Si ammirano sempre quelle persone che nella vita decidono di prenderla in mano e cambiarla, fanno una pazzia e vivono liberi per il resto dei propri giorni. Si ammirano sempre, perché hanno avuto il coraggio che noi non avremmo o non pensiamo di avere, il coraggio di “mollare tutto” e andare per la propria strada.

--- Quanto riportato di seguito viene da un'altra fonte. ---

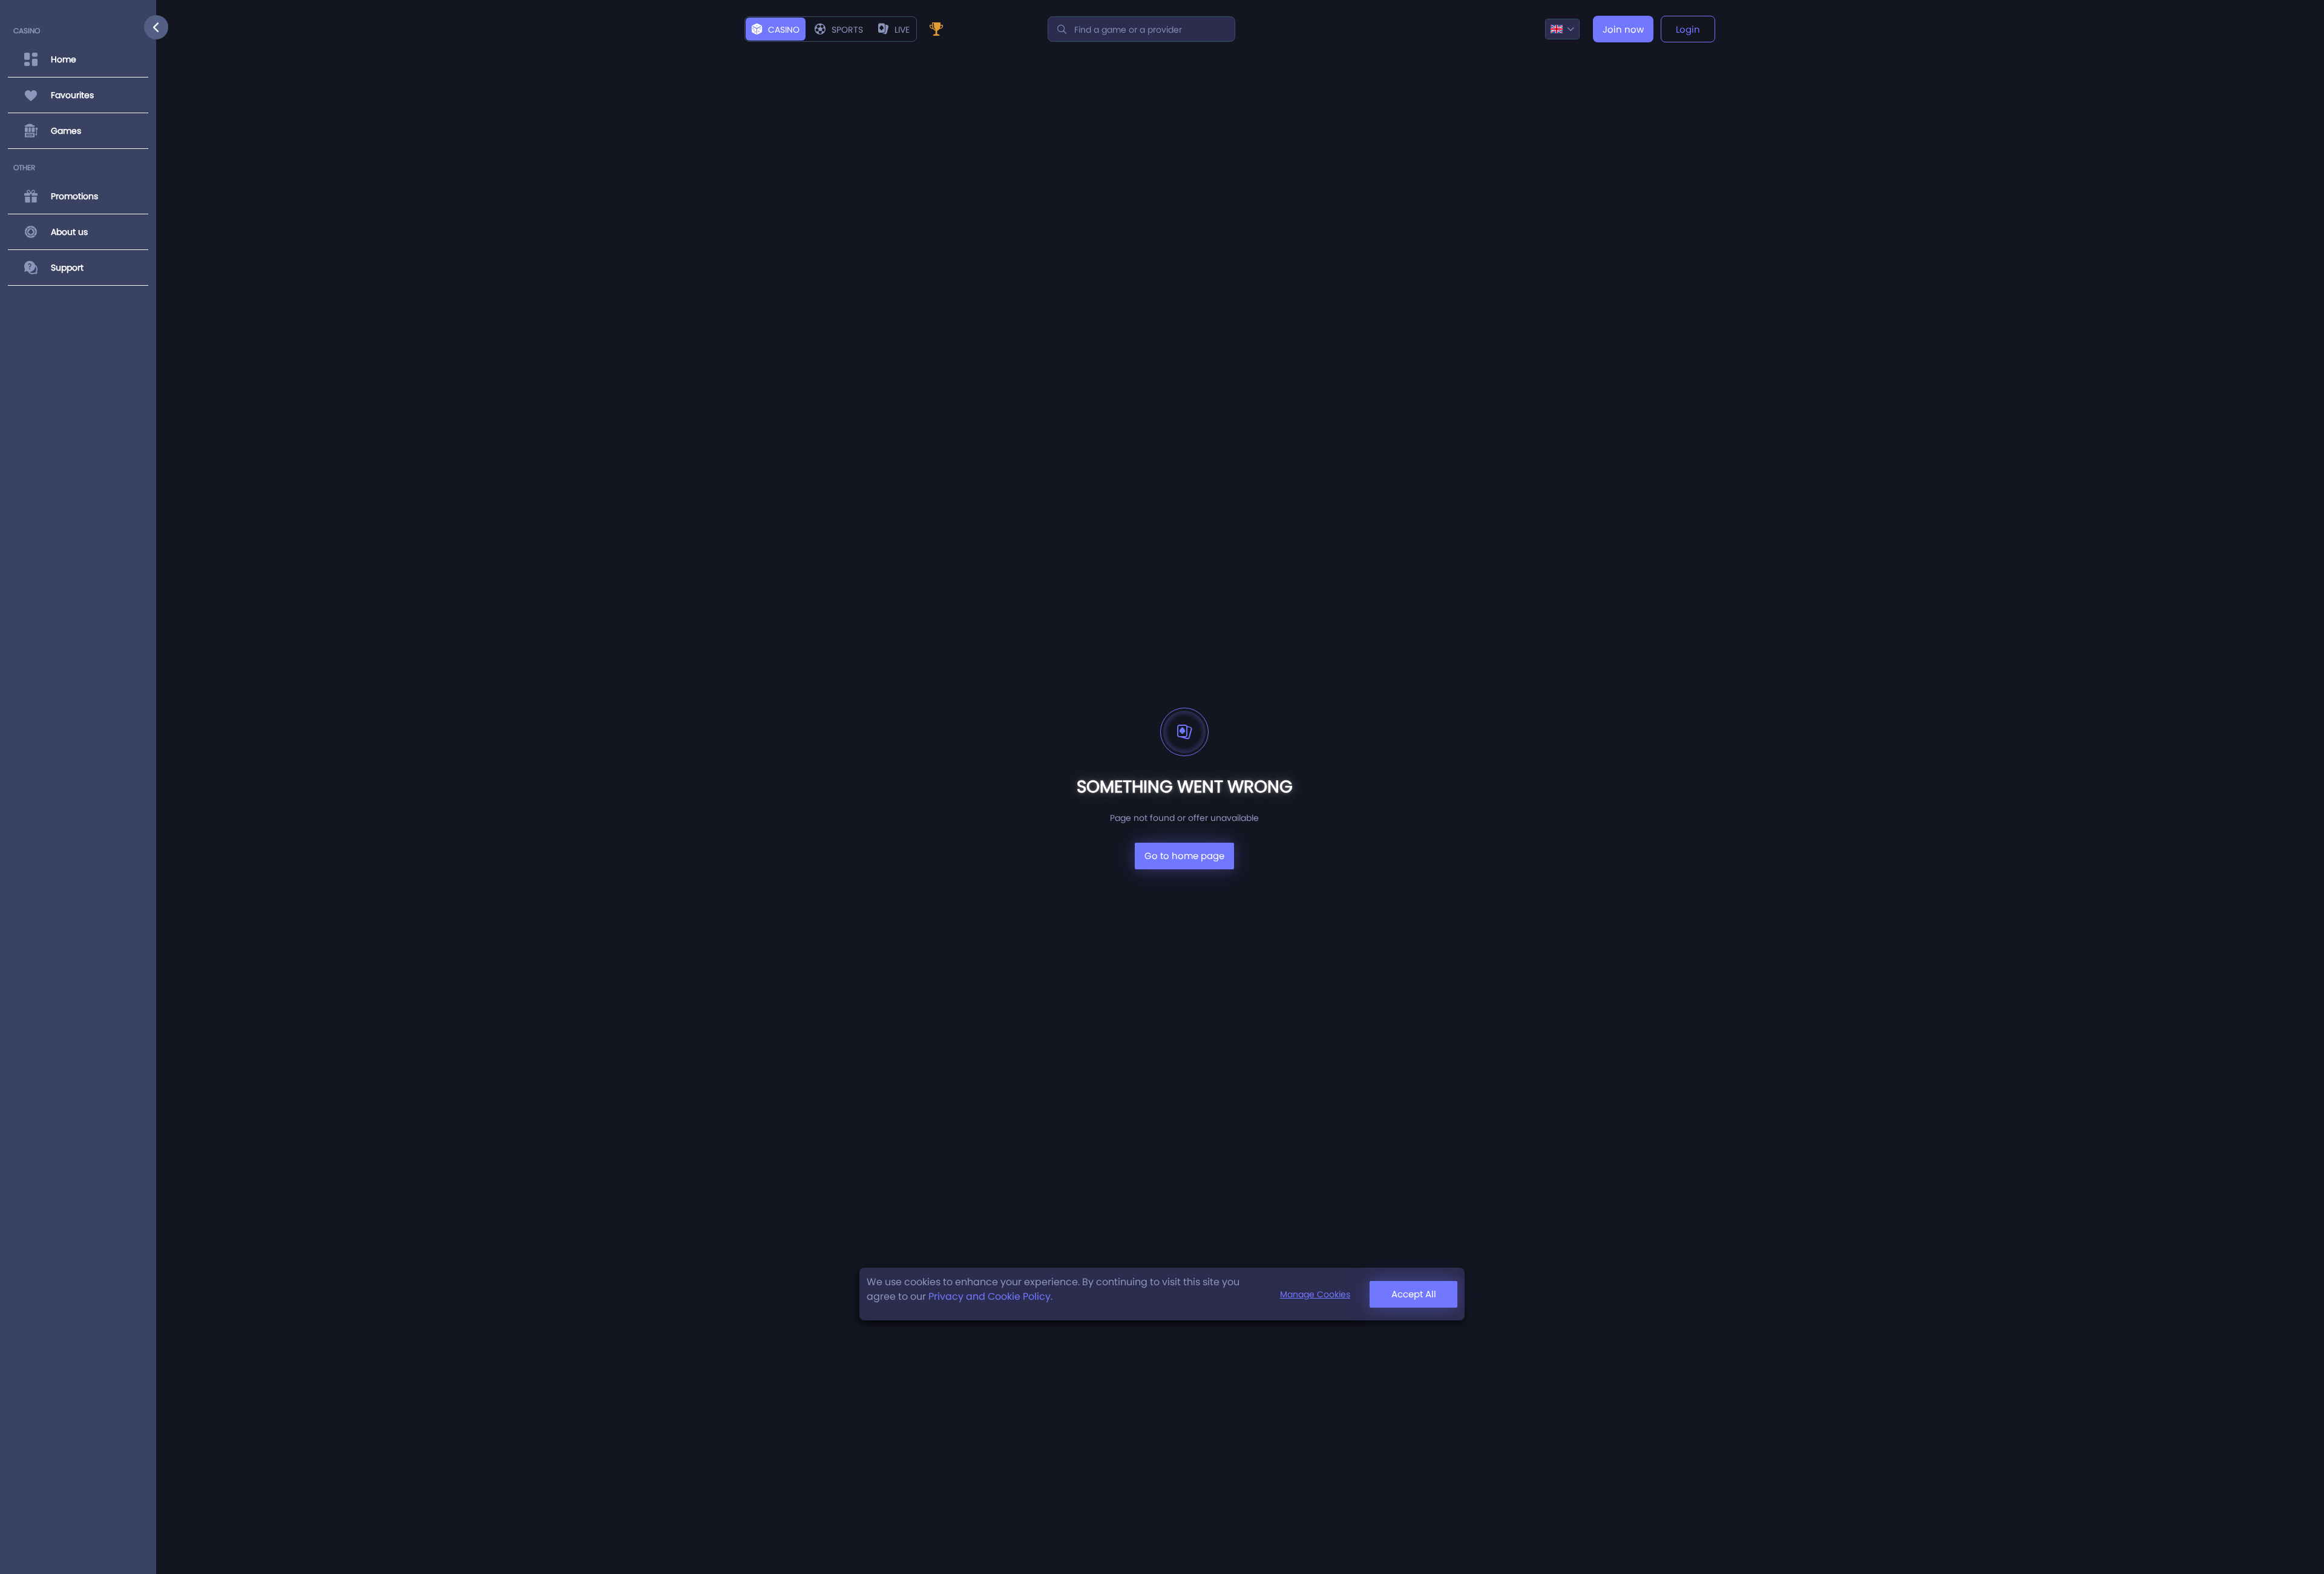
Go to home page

Io, ci ho sempre visto un po’ di vigliaccheria, un po’ di egoismo e tanta solitudine. Che in realtà non ci sono, ma io sono sempre un cagacazzo incredibile, vuoi che non ci metta qualcosa di brutto in una cosa così bella?! 🙂

Insomma, tu fai progetti per il tuo futuro, spennelli la mente di pieghe possibili, di tracciati, percorsi, salti e tuffi, ma poi macini giorni uguali, senza spiccare il volo che ti avrebbe dato tutti quei sorrisi. Cosa sono i progetti, se non li si realizzano?! Un buon sapore per giornate insipide, uno sguardo perso, con il corpo incastrato in vestiti stretti e minuti contati.

“Io ho grandi progetti” è la divisa di chi evapora e la moneta di chi vuole incularti, ma c’è davvero chi ha progetti e li realizza, chi non ne ha, ma partecipa a quelli altrui, chi ne vorrebbe avere, ma non ha la possibilità di prendersi il tempo di pensarli. Io, di progetti, ne ho una marea. Piccoli, grandi, inutili, stupidi, irrealizzabili. Il fatto è che io so io, e io non sono un cazzo … eheh.

Una volta scrissi un raccontino in cui misi una stanza misteriosa, alla quale il protagonista non avrebbe avuto accesso sino alla fine della storia. La misi senza pensare a cosa metterci, da quando la inserii, una miriade di possibilità mi si accavallarono in testa. Lo stesso mi accade per le “cose”, continuo a pensare a progetti possibili, senza arrivare mai alla fine della storia. E quando ne parlo con qualcuno, magari mi ritrovo un sorriso di compassione, oppure due occhi grandi di condivisione. Poi mi si fermano lì.

E quando son morto, c’è stato tutto un tafferuglio di pensieri, di disincanto e di volo a vuoto, che mi ha fatto nascere altri sfizi, che non so se mi toglierò. Sono piccole cose, piccoli spazi e piccole idee, che forse un giorno prenderanno vita. Quando son morto, poi, ho capito di non essere mai stato in grado di capire il motivo dei progetti. I progetti si fanno per il piacere di condividerli. Quegli occhi grandi e quei sorrisi, sono sempre e comunque la moneta di maggior valore, che si possa sperare di ricevere.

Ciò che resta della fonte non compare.